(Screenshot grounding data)

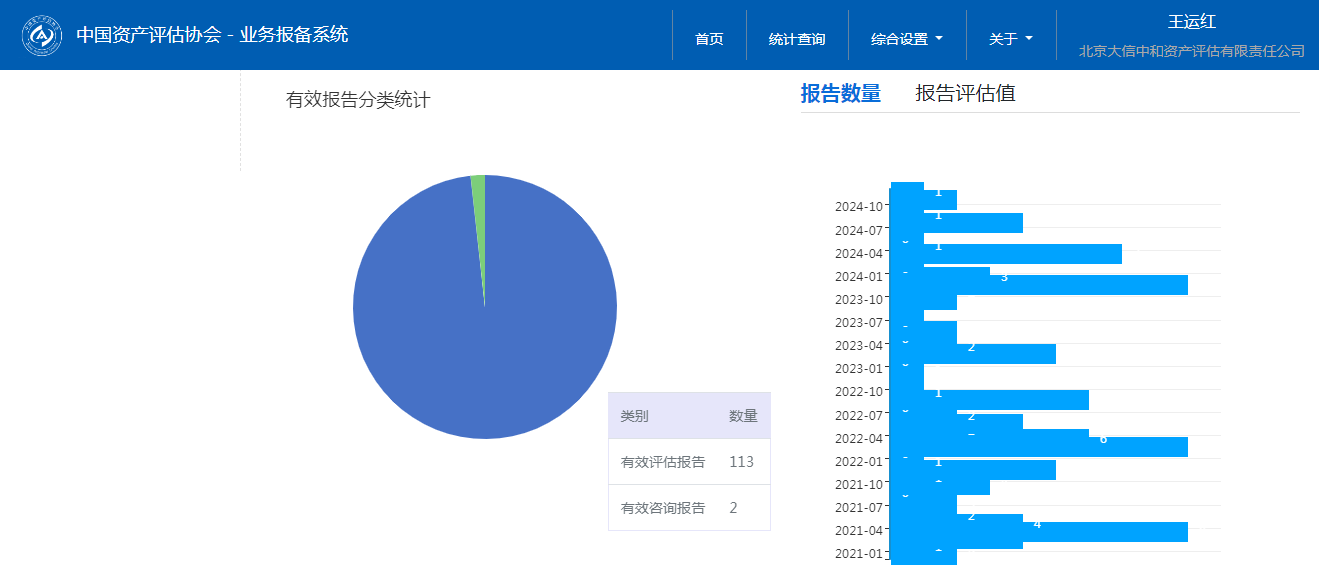This screenshot has height=586, width=1319.
Task: Select the 有效评估报告 table row
Action: click(x=688, y=462)
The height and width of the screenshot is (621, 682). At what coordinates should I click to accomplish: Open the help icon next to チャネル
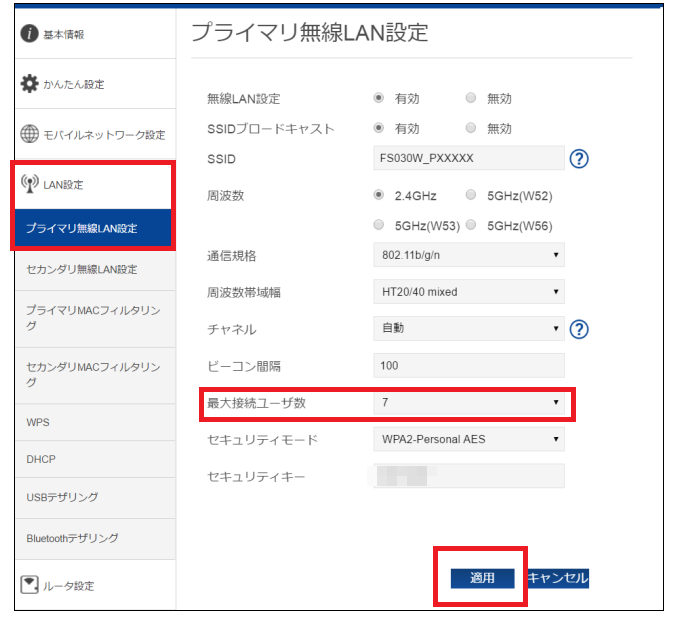click(x=578, y=329)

EXERCISE AIM - Only the lines from the line with "The height and" through the end of the records belong in your copy. Repeat them exactly, without pictures.

WRITTEN RESPONSE -
The height and width of the screenshot is (621, 682). At what coordinates should I click to accomplish: Open the help icon next to チャネル
click(x=578, y=329)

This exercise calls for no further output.